けれど彼女の瞳の奥は濁りきって見通すことができねぇ。彼女が抱く感情も、何もかも。

>きっと、俺も今、こんな目をしてるんだろうな。

そう過り、口許を笑ませる。

そうだよ、ハンジ分隊長。

俺はアンタの同類だ。

生きながらに、人間のガワを被ったままに―――化け物になる事を選んだ。



「―――俺たち調査兵団員は『それ』を慈悲と呼びます」

「相手がどんなに生きたかろうが、手遅れであれば俺たちは刃を落とすことに躊躇いを持ってはならない。緩慢な死は、見てるこちらの精神を抉りますから」
>(慈悲だと。そんな言葉で正当化してるだけだ。知ってる。俺たちはただの人殺しだ)



「俺は、与える死も感受する死も、生き残るヤツの為にあるんだと、思います」


俺はもう一度、さっきの言葉を繰り返した。
戦場で俺たちが触れる死。
死は当人の為にある。そんなの詭弁だ。
戦場で俺たちが与えるそれらは、手遅れの人間に一方的に与える。―――それは一方的な、命を奪い取る暴力。だ。
それが喩え苦しみを終わらせる手段だとしても。
それは、―――紛れもない殺人。罪であると、認識していた。


>「そうか。君も、―――まだ十代なのにね。……ごめんよ」
「いえ。………もう、諦めました」



俺は笑う。
この腕がどんなに汚れていったとしても、人類の勝利に一歩ずつ近づけるのなら。
俺たちが守らねばならないものに希望を託せるというのなら。
俺たちは汚れるしかねぇだろ。
心臓を捧げた瞬間に、そう覚悟したのだから。



「ハンジ分隊長。

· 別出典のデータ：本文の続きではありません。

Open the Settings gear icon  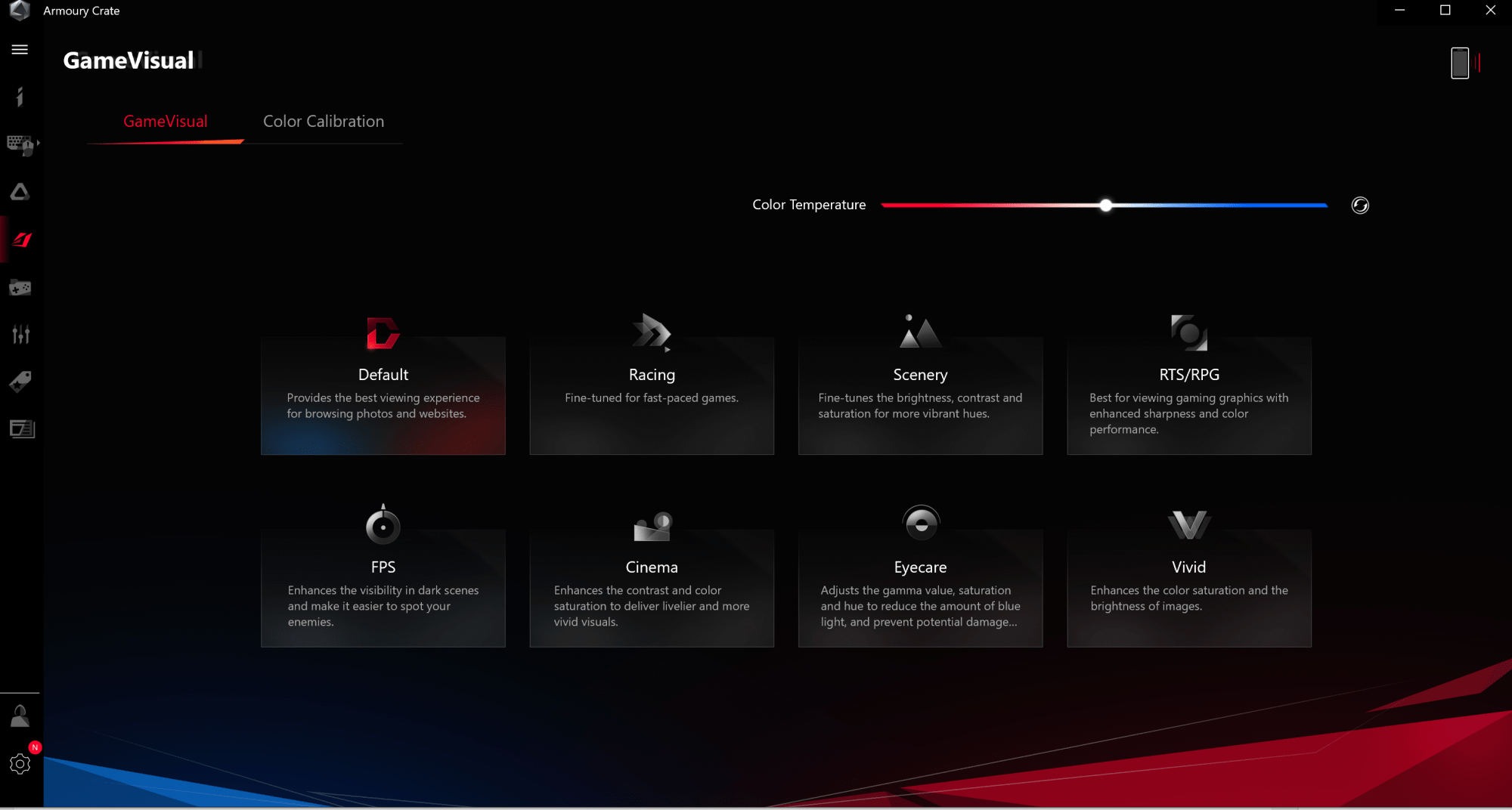click(20, 764)
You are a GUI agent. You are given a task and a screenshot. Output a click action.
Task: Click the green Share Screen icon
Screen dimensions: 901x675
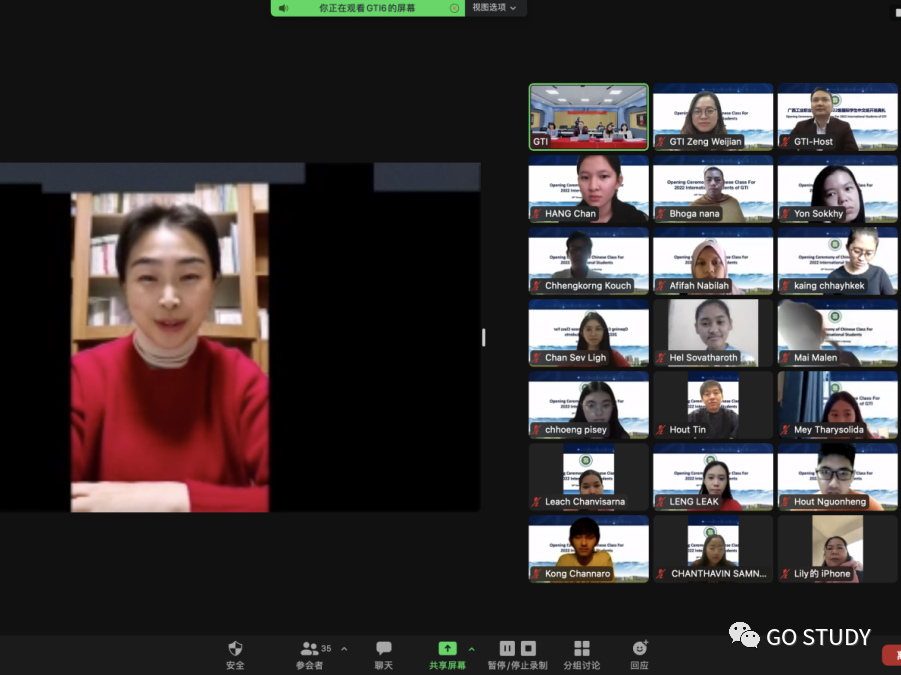447,649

俺からも質問です」

「あなたの中の化け物を肯定するに値する「未来」ってなんっすか?」

「俺の望むそれは―――【壁の無い世界】と【ガキの頃に見た貧しくも幸せな風景】を取り戻すこと。です。
そのためなら俺は、まだまだ殺して汚れて、壊れるまでこの腕を振るえます」


ハンジ分隊長の瞳が大きく開いて、やがて哀れむような笑みを浮かべた。
ああ。そうだよ。
俺とアンタは良く似てる。
何かを成す為に、俺もアンタも何もかも殺せちまうだろ。





>俺の肯定する世界。



>幻と知っても求める幻想。



>その未来の礎になる為に、俺は、―――望んで、化け物になってやる。


―――――

乱入ありがとうございました!ハンジ分隊長!
あまりに格好良かったので、お礼というか、レスポンスを製作させてもらいました。

貴女の疑問への俺なりの答えです。どうでしたか?
アンタは俺の同類、でしょう。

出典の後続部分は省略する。